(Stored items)
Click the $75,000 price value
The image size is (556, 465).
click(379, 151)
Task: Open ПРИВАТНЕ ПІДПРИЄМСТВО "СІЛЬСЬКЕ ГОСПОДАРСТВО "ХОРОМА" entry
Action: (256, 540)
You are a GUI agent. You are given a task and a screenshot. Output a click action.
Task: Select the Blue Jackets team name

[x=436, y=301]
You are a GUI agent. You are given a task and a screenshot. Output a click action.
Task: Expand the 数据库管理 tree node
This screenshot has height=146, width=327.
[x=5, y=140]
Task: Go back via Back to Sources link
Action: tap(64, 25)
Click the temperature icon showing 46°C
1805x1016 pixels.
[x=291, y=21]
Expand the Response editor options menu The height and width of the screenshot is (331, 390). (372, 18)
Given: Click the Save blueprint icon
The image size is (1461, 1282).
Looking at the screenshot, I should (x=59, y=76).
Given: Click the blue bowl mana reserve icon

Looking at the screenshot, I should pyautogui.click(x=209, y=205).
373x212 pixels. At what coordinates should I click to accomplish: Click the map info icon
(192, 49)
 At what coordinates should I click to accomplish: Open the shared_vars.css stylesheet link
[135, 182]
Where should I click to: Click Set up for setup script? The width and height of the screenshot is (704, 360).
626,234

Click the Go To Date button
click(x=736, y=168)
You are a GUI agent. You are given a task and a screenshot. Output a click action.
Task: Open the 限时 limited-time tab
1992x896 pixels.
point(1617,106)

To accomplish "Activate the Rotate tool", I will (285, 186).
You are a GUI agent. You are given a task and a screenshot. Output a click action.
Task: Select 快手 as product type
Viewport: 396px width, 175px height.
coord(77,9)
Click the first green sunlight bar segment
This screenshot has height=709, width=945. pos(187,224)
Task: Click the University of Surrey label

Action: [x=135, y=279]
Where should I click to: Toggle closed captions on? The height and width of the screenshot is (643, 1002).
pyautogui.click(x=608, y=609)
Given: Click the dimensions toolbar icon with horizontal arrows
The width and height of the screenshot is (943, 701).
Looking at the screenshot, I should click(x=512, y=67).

Assigned task
Write every entry out again exactly.

Exercise result
Click the $75,000 price value
The image size is (556, 465).
click(379, 151)
Task: Open ПРИВАТНЕ ПІДПРИЄМСТВО "СІЛЬСЬКЕ ГОСПОДАРСТВО "ХОРОМА" entry
Action: (256, 540)
You are a GUI agent. You are given a task and a screenshot. Output a click action.
Task: Select the Blue Jackets team name

[x=436, y=301]
You are a GUI agent. You are given a task and a screenshot. Output a click action.
Task: Expand the 数据库管理 tree node
This screenshot has height=146, width=327.
[x=5, y=140]
Task: Go back via Back to Sources link
Action: tap(64, 25)
Click the temperature icon showing 46°C
1805x1016 pixels.
[x=291, y=21]
Expand the Response editor options menu The height and width of the screenshot is (331, 390). (372, 18)
Given: Click the Save blueprint icon
The image size is (1461, 1282).
Looking at the screenshot, I should (x=59, y=76).
Given: Click the blue bowl mana reserve icon

Looking at the screenshot, I should pyautogui.click(x=209, y=205).
373x212 pixels. At what coordinates should I click to accomplish: Click the map info icon
(192, 49)
 At what coordinates should I click to accomplish: Open the shared_vars.css stylesheet link
[135, 182]
Where should I click to: Click Set up for setup script? The width and height of the screenshot is (704, 360).
626,234

Click the Go To Date button
click(x=736, y=168)
You are a GUI agent. You are given a task and a screenshot. Output a click action.
Task: Open the 限时 limited-time tab
1992x896 pixels.
point(1617,106)

To accomplish "Activate the Rotate tool", I will (285, 186).
You are a GUI agent. You are given a task and a screenshot. Output a click action.
Task: Select 快手 as product type
Viewport: 396px width, 175px height.
coord(77,9)
Click the first green sunlight bar segment
This screenshot has height=709, width=945. pos(187,224)
Task: Click the University of Surrey label

Action: [x=135, y=279]
Where should I click to: Toggle closed captions on? The height and width of the screenshot is (643, 1002).
pyautogui.click(x=608, y=609)
Given: Click the dimensions toolbar icon with horizontal arrows
The width and height of the screenshot is (943, 701).
Looking at the screenshot, I should click(x=512, y=67).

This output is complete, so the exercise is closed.